Il Verbano è il ristorante di un piccolo hotel di charme sull’isola dei Pescatori, la più piccola delle tre isole Borromee che si annidano sul lago Maggiore, davanti a Stresa, che la famiglia Sacco ha rilevato con l’idea di trasformarlo in un luogo di ospitalità semplice ma elegante. In realtà non ho mai visto un albergo tre stelle così spartano eppure così raffinato: le camere non hanno nemmeno la tv, perché lo spettacolo è stare sul piccolo balcone ad ammirare l’Isola Bella, le barchine che passano silenziose e il Mottarone lì in fondo.

Il Verbano, il cui chef resident è Mauro Pesca, va alla grande: in stagione fa circa duecento coperti al giorno, tre quarti a pranzo con una proposta un po’ più svelta, una cinquantina la sera con la scelta tra quattro menu a tema: il Gente di Lago dedicato ai sapori di acqua dolce (110 euro sei portate, 85 quattro portate), In Piemonte che è una rassegna di classici regionali (110 e 85), Giro d’Italia che omaggia la cucina mediterranea (130 e 90) e Né Carne né Pesce che è la proposta vegetale (110 e 80). Chiunque può però farsi il suo percorso scegliendo i piatti che vuole tra i 24 delle quattro liste, ciascuno dei quali è prezzato a parte.
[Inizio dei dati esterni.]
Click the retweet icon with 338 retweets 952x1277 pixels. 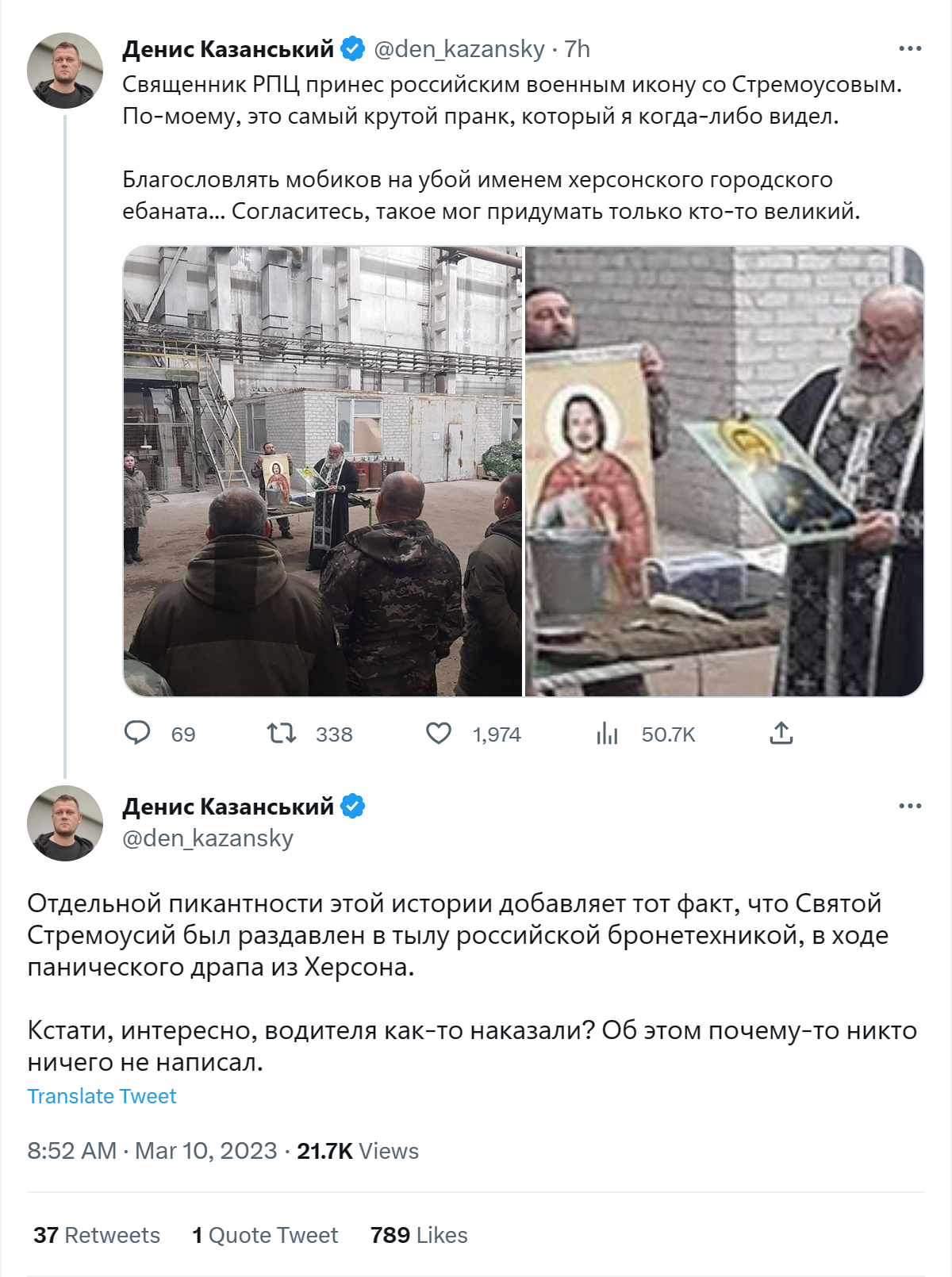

Tutto all’insegna della elasticità.

Io mi sono costruito un itinerario che ha fatto base sul Gente di Lago ma ha conosciuto qualche evasione: sono partito dalla Trota affumicata al faggio e ginepro con crema di caprino, gel di aceto e mirtilli (piatto ottimamente realizzato), poi ho fatto un bagno al mare con il Polpo con burrata sfilacciata , bagnetto giallo, gazpacho verde e salsa alla puttanesca (valeva la pena), quindi mi sono concesso un Riso al ragù di lago con tre salse al prezzemolo, al pomodoro e all’aglio (qui forse ci sarebbe stato bene un minuto in meno di cottura). Notevolissimo e gaudente il Tagliolino all’uovo, ragù di funghi, salsiccia di Bra, polvere di funghi e santoreggia e crema di robiola. Così come il Fritto della gente di lago con salsa aioli, che rappresenta sempre uno dei modi migliori per mangiare il pesce d’acqua dolce. Infine il Trancio di storione, uova di trota e salmerino, crema ai tre colori di zucchine e caviale (promosso anch’esso) e per finire la Torta di limone del Verbano, che rappresenta l’interpretazione di chef Sacco di un dolce che è il simbolo dell’isola.

Un percorso coerente e davvero piacevole, che si colloca in quella terra fertilissima in cui i codici del fine dining sono utilizzati il minimo indispensabile per rendere l’esperienza impeccabile, ma il resto del lavoro è fatto fare ai sapori pieni, a qualche piatto che gioca più sulla passionalità che sul pensiero, e poi, certo, al panorama, a un servizio caldo e che ti spinge a tirar tardi. Io ho avuto la fortuna di essere curato da Simone, figlio di Marco, con cui ho scambiato qualche piacevole chiacchiera.

L’atmosfera è quella di un giardino allestito per una festa di paese. La carta dei vini non è sterminata (non ce ne sarebbe bisogno) ma adeguata. E insomma, a fine serata avevo ben chiare le ragioni del successo di questo posto. La vita, a volte, è davvero una faccenda semplice.